= 3 nm process =

Semiconductor manufacturing process

In semiconductor manufacturing, the "3 nm process" is the next die shrink after the "5 nm" MOSFET (metal–oxide–semiconductor field-effect transistor) technology node. South Korean chipmaker Samsung started shipping its "3 nm" gate all around (GAA) process, named 3GAA, in mid-2022. On 29 December 2022, Taiwanese chip manufacturer TSMC announced that volume production using its "3 nm" semiconductor node (N3) was underway with good yields. An enhanced "3 nm" chip process called "N3E" may have started production in 2023. American manufacturer Intel planned to start "3 nm" production in 2023.

Samsung's "3 nm" process is based on GAAFET (gate-all-around field-effect transistor) technology, a type of multi-gate MOSFET technology, while TSMC's 3 nm process still uses FinFET (fin field-effect transistor) technology, despite TSMC developing GAAFET transistors. Specifically, Samsung planned to use its own variant of GAAFET called MBCFET (multi-bridge channel field-effect transistor). Intel's process (dubbed "Intel 3", without the "nm" suffix) would use a refined, enhanced and optimized version of FinFET technology compared to its previous process nodes in terms of performance gained per watt, use of EUV lithography, and power and area improvement.

Projected node properties according to International Roadmap for Devices and Systems (2021)
| Node name | Gate pitch | Metal pitch | Year |
|---|---|---|---|
| "5 nm" | 51 nm | 30 nm | 2020 |
| "3 nm" | 48 nm | 24 nm | 2022 |
| "2 nm" | 45 nm | 20 nm | 2025 |
| "1 nm" | 40 nm | 16 nm | 2027 |

The term "3 nanometer" has no direct relation to any actual physical feature (such as gate length, metal pitch, or gate pitch) of the transistors.

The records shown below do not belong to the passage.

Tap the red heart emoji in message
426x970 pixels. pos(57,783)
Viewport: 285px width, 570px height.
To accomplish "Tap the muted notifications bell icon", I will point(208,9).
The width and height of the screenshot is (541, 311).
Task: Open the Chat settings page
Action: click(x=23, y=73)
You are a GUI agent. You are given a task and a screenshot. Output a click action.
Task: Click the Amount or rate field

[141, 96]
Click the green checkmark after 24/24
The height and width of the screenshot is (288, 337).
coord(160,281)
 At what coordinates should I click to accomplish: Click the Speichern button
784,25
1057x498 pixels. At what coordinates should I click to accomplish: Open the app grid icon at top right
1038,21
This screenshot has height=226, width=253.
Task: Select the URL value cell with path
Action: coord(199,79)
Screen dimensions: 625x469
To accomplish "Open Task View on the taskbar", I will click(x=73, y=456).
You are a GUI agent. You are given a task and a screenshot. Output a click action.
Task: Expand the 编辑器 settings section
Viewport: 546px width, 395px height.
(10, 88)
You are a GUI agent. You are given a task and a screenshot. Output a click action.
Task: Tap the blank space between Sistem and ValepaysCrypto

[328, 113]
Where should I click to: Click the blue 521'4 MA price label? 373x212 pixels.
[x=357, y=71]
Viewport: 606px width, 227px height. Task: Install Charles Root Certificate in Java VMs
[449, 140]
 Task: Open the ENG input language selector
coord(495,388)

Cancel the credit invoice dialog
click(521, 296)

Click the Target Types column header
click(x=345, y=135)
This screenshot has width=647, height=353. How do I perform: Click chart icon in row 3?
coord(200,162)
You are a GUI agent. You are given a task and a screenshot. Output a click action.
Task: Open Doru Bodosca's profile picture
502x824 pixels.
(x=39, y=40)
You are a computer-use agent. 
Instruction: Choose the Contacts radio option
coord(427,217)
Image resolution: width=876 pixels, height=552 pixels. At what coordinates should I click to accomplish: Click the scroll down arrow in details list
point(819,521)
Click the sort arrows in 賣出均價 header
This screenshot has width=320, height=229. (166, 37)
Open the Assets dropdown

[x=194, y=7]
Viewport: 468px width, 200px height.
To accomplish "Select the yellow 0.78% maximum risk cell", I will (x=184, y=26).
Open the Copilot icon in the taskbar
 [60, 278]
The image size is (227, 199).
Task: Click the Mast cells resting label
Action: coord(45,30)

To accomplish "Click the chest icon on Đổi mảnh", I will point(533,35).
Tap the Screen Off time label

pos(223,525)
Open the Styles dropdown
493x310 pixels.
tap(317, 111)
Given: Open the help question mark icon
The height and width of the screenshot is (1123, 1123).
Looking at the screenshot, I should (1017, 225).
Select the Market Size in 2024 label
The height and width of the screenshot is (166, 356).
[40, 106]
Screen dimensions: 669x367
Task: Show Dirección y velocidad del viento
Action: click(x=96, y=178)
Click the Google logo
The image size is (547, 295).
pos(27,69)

According to the projections contained in the 2021 update of the International Roadmap for Devices and Systems published by IEEE Standards Association Industry Connection, a "3 nm" node is expected to have a contacted gate pitch of 48 nanometers, and a tightest metal pitch of 24 nanometers.

However, in real world commercial practice, "3 nm" is used primarily as a marketing term by individual microchip manufacturers (foundries) to refer to a new, improved generation of silicon semiconductor chips in terms of increased transistor density (i.e. a higher degree of miniaturization), increased speed and reduced power consumption. There is no industry-wide agreement among different manufacturers about what numbers would define a "3 nm" node. Typically the chip manufacturer refers to its own previous process node (in this case the "5 nm node") for comparison. For example, TSMC stated in August 2020 that its 3 nm FinFET chips would reduce power consumption by 25–30% at the same speed, increase speed by 10–15% at the same amount of power and increase transistor density by about 33% compared to its previous "5 nm" FinFET chips. On the other hand, Samsung stated in June 2022 that its "3 nm" process would reduce power consumption by 45%, improve performance by 23%, and decrease surface area by 16% compared to its previous "5 nm" process. EUV lithography faces new challenges at "3 nm" which lead to the required use of multipatterning.

==History==
===Research and technology demos===
In 2003, a research team at NEC fabricated the first MOSFETs with a channel length of 3 nm, using the PMOS and NMOS processes. In 2006, a team from the Korea Advanced Institute of Science and Technology (KAIST) and the National Nano Fab Center, developed a 3 nm width multi-gate MOSFET, the world's smallest nanoelectronic device, based on gate-all-around (GAAFET) technology.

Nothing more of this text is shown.